A/N: WE HAVE NOW REACHED 30 CHAPTERS, HUZZAH MY FRIENDS!

59.

It's not till now that Merlin realizes Arthur never before spoke of the spirit as his father.

For all that Uther has been the topic of discussion, his son never once used the name, or even directly referenced his father. Merlin never noticed, because everyone else had not hesitated, but he wonders now how he'd missed such a thing.

Even when it comes to ghosts, apparently Arthur has to see it to believe it.

Arthur strides quickly towards a door Merlin recognizes, even in the dark, and looks at Merlin a moment to warn, "Brace yourself." Then he twists the knob, and the door creaks open.

Merlin squints his eyes, stepping back in surprise.

The room is shrouded by shadow and gloom, further darkened in contrast to the flames burning on Gwen's four poster bed. On the wall, just above the headboard, a word has been engraved.

RECOMPENSE, the flickering light illuminates, before Arthur hands the torch to Merlin and quickly stamps down the flames, smothering it and folding the sheets in half. "Arthur . . ." Merlin starts, not sure how he'll finish it, but Arthur thankfully interrupts him.

"There's wax all over the bed," he says in a clipped tone. "Which means my father knows what we're after, and destroyed the candles before we arrived. The last place I can think of is the kitchens-if there aren't any in there . . ."

The kitchens. Merlin resists gulping. "Okay, alright, to the kitchens it is then," he replies offhandedly. "Not as if we weren't already going down there to our deaths for the matches."

Arthur nods, not smiling at the joke. His eyes are trained on the engraved word in front of them and do not move until Merlin puts a hesitant hand on his shoulder.

"Arthur?"

"Right," the other man nods slowly, and then snaps his head away to walk swiftly out through the door.

Now that Arthur seems to accept what—who—they're truly facing, he is careless, walking down the stairs loudly and speaking to Merlin in a voice that carries to the floor below them. "Hurry up Merlin, we haven't all night!"

Meanwhile Merlin, the caboose again, hurries to catch up and simultaneously keep an eye on the shadows behind him. Something moves, in the corner of his eye, every time he turns his back.

He keeps his eyes forward for the last stretch of stairs, till both him and Arthur have reached the entrance hall, and whips his head back up to the stairs.

Something is there, hidden deftly by the shroud of dark night the second he looked back. Merlin narrows his eyes, ignoring the wild thumping of his heart, and hurries to catch up with Arthur's impatient "Merlin!"

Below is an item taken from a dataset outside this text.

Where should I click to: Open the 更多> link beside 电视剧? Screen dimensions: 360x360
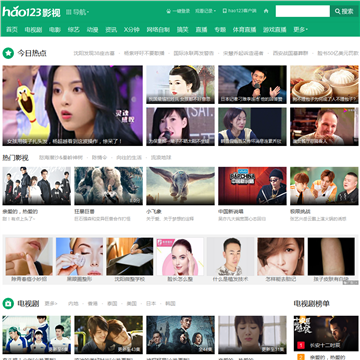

The kitchen is much too silent; all of the appliances are dead, off thanks to the electricity outage. The staff have left everything impeccably clean, however, and it appears Uther deemed the room not worthy of destruction. Arthur crosses quickly to a back closet, pulling a plastic container from a shelf. He has Merlin hold the flashlight over its contents as he rifles through it, the box obviously an emergency kit. Merlin spots another torch, and makes a mental note to grab it once Arthur has found the other supplies. In less than a minute he holds in each of his hands two fat candles, a lighter, and a box of water-resistant matches. Merlin and Arthur smile at each other in triumph.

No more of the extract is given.